Simply put, the showdown was over the question of who is the ‘master of the roster’ and has the prerogative to constitute benches. It was a question that came up when a two-judge bench headed by justice J Chelameswar passed an order to set up a larger bench to hear a petition.
To go beyond the simple explanation, the order of the events needs to be made clear.
The petition in question was seeking a probe by a special investigation team into allegations of corruption involving a medical college in Lucknow and retired Orissa high court judge IM Quddusi. In this alleged scam, probed by the Central Bureau of Investigation (CBI), former members of the higher judiciary allegedly took bribes to manipulate court orders in favour of medical colleges that had failed to get official registration from the Medical Council of India (MCI).
The Campaign for Judicial Accountability and Reforms (CJAR), represented by advocate Prashant Bhushan, moved a petition
seeking a court-monitored probe in this matter.
On November 8, the matter was mentioned in front of a bench of justice Chelameswar seeking listing of the matter. It was then listed for November 10. However, on November 8 itself, the supreme court registry informed Prashant Bhushan that the chief justice of India (CJI) had placed the petition before a bench of justices AK Sikri and Ashok Bhushan.
A day later, on November 9, advocate Kamini Jaiswal also moved a similar petition which was mentioned before justice Chelameswar. A bench comprising justices Chelameswar and Abdul Nazeer heard the new petition and considering “certain allegations made in the [CBI] FIR to be disturbing” as well as “pertain[ing] to the functioning of this court”, it passed an order directing its listing on November 13 before a constitution bench of the five senior-most judges.

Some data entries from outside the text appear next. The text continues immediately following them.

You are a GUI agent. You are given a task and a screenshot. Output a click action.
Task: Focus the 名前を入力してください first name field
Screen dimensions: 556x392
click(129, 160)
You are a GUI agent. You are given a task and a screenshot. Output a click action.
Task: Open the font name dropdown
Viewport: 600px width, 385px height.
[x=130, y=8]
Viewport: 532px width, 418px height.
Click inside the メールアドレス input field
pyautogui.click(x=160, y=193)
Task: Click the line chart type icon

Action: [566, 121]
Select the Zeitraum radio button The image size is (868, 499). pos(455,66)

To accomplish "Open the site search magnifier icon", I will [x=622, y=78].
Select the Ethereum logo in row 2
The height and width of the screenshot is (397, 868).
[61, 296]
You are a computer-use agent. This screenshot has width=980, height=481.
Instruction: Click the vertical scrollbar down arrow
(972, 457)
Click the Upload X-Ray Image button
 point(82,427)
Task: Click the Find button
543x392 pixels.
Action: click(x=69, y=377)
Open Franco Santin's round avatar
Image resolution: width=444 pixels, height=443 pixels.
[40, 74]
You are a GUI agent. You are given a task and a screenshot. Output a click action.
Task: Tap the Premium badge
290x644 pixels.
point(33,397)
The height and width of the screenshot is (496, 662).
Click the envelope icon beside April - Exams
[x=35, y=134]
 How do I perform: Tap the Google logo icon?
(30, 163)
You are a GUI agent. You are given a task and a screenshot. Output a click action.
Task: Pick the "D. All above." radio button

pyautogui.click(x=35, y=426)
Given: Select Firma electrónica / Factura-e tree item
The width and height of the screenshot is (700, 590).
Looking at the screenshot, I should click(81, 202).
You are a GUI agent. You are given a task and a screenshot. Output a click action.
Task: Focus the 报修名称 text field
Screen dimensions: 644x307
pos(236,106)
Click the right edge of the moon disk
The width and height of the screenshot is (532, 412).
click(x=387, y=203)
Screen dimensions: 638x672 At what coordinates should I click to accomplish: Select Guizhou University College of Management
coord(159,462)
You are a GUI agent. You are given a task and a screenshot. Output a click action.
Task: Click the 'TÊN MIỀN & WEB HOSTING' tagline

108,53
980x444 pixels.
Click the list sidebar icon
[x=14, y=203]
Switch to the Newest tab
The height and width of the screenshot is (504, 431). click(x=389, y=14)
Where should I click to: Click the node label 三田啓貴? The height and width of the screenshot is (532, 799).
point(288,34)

The bench also made an interim order regarding the custody of the case diary and all the materials collected by the CBI during the course of the investigation before the constitution bench.
When Prashant Bhushan’s petition came up before the bench comprising justices Sikri and Ashok Bhushan on November 10, the stage for the big drama was set. Justice Sikri expressed his displeasure over the filing of the second petition “since it showed lack of confidence in this bench”. Prashant Bhushan then requested the bench that his matter too should be tagged with Jaiswal’s petition. The bench, however, decided to refer the matter to the CJI for passing appropriate orders.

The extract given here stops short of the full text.